Al acercamos al texto bíblico teniendo en cuenta estas cualidades, descubrimos toda su riqueza y mantenemos vigente su capacidad para interpelar las vidas de los hombres y mujeres de hoy.
Luis Pelegrín, España
En la vorágine de la vida moderna, en medio de las diferentes ofertas del mercado económico, político o religioso, esto es, en medio del relativismo del que hablan algunos líderes religiosos; el anhelo de seguridad y de comunión con la verdad presente en el espíritu humano, hace que busquemos incesante, y en ocasiones desesperadamente, ese criterio último de verdad que nos facilite nuestro discernimiento cotidiano y existencial. Esto hace que nos acerquemos con frecuencia a los textos de la Escritura procurando encontrar fórmulas claras, recetas precisas, que nos indiquen cómo actuar y respuestas inapelables a nuestros grandes interrogantes. Es bastante común acudir al texto bíblico como si su más notable finalidad fuera revelarnos un código de conducta, un manual de instrucciones sobre cómo son y cómo deben ser las cosas, unas nociones claras y directas sobre nuestro origen y futuro. Si la función preeminente del texto bíblico fuera la legitimación de una legislación determinada, desde las instancias de lo divino, o la explicación mítica de nuestros orígenes, no resultaría muy distinto de otros discursos anteriores, coetáneos o posteriores, que exhiben una finalidad similar con resultados parecidos. ¿Dónde queda entonces la relevancia y singularidad de la revelación bíblica?
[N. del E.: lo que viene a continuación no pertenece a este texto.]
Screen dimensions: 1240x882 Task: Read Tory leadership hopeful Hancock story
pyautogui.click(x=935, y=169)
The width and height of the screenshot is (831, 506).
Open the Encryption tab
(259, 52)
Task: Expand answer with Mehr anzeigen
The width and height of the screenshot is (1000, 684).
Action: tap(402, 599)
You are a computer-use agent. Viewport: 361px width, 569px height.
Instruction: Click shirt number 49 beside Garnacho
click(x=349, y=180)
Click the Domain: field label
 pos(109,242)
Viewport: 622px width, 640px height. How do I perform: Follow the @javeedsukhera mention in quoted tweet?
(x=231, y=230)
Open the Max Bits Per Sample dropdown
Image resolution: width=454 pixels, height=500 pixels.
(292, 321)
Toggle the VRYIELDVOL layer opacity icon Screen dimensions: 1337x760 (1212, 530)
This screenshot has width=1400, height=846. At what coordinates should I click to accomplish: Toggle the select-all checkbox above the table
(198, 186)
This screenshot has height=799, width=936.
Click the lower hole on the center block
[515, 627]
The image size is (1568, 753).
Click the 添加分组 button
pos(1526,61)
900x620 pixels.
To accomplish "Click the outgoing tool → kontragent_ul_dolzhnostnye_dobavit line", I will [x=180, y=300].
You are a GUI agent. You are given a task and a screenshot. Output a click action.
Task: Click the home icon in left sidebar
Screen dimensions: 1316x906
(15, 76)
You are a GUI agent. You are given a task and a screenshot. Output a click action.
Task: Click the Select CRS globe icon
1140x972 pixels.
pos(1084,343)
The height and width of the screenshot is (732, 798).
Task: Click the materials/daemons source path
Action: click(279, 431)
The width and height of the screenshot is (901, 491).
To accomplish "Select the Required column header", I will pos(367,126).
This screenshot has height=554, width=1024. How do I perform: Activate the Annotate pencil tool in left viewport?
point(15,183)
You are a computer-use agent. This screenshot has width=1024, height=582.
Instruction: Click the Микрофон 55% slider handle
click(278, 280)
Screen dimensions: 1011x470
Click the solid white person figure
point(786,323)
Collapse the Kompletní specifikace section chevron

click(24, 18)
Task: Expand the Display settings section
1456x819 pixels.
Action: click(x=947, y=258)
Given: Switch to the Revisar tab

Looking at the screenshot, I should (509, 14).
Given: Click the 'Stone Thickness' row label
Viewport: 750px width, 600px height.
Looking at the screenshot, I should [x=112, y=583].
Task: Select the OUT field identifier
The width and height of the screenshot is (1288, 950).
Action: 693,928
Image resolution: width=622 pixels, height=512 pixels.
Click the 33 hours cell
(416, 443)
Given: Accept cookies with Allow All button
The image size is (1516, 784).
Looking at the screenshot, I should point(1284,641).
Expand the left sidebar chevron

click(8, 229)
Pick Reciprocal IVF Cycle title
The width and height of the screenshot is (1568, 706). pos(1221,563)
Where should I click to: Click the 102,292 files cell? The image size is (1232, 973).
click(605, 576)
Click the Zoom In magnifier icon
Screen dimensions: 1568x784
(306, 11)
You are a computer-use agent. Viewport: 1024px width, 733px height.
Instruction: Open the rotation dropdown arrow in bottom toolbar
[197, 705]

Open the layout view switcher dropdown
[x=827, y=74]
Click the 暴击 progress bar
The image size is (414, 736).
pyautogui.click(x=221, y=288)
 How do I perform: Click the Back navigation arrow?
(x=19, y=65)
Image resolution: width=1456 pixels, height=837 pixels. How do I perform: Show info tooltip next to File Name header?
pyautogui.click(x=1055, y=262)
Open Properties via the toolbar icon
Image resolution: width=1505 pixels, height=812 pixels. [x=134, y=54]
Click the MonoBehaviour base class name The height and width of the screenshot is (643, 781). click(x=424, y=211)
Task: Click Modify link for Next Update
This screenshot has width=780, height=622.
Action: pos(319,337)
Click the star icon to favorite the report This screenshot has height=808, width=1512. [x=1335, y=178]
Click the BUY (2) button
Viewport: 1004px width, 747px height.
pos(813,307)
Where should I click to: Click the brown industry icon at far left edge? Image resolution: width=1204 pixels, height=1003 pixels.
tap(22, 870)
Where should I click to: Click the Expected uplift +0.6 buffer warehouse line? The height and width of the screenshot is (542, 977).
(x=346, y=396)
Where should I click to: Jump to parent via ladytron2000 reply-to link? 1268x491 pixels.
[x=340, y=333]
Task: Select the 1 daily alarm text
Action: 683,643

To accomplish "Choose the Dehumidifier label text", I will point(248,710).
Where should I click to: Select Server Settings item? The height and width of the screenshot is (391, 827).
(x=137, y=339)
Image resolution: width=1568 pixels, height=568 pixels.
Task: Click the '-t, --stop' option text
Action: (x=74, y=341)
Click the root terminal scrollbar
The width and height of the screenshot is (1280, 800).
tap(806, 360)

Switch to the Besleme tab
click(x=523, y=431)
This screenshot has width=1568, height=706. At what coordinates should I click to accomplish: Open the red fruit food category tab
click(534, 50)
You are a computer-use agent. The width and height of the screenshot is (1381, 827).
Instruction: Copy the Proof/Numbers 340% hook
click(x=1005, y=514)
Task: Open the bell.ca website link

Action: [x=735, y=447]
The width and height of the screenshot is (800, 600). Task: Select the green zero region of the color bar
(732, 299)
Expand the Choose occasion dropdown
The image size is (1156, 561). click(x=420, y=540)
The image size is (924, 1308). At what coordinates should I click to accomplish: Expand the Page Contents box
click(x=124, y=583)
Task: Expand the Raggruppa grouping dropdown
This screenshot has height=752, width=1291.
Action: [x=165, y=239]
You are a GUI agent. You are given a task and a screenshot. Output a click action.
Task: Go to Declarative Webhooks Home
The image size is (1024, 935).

Se nos olvida, quizá, que la Biblia nos ofrece ante todo una historia de salvación, una crónica de la intervención poderosa de Dios en la historia humana para su restauración, para su liberación. Lo que distingue radicalmente al Dios de Abraham, de Isaac y de Jacob, el Dios de Jesús, es que es un Dios que actúa en favor de su pueblo, Deus pro nobis. La respuesta constante de la Escritura a nuestras pretensiones de seguridad es la invitación, repetida una y otra vez, a confiar en Dios, en su intervención continua, en su cuidado permanente; en esto consiste la fe que se nos solicita. En el relato bíblico no se necesita un héroe que, de forma torticera, consiga el don del fuego para la humanidad, robado a unas divinidades ajenas a las preocupaciones humanas. El Dios bíblico se nos revela como presencia providente, como acción liberadora y como donación de sí mismo, manifestadas radicalmente en la obra de Cristo.
Al acercamos al texto bíblico teniendo en cuenta estas cualidades, descubrimos toda su riqueza y mantenemos vigente su capacidad para interpelar las vidas de los hombres y mujeres de hoy.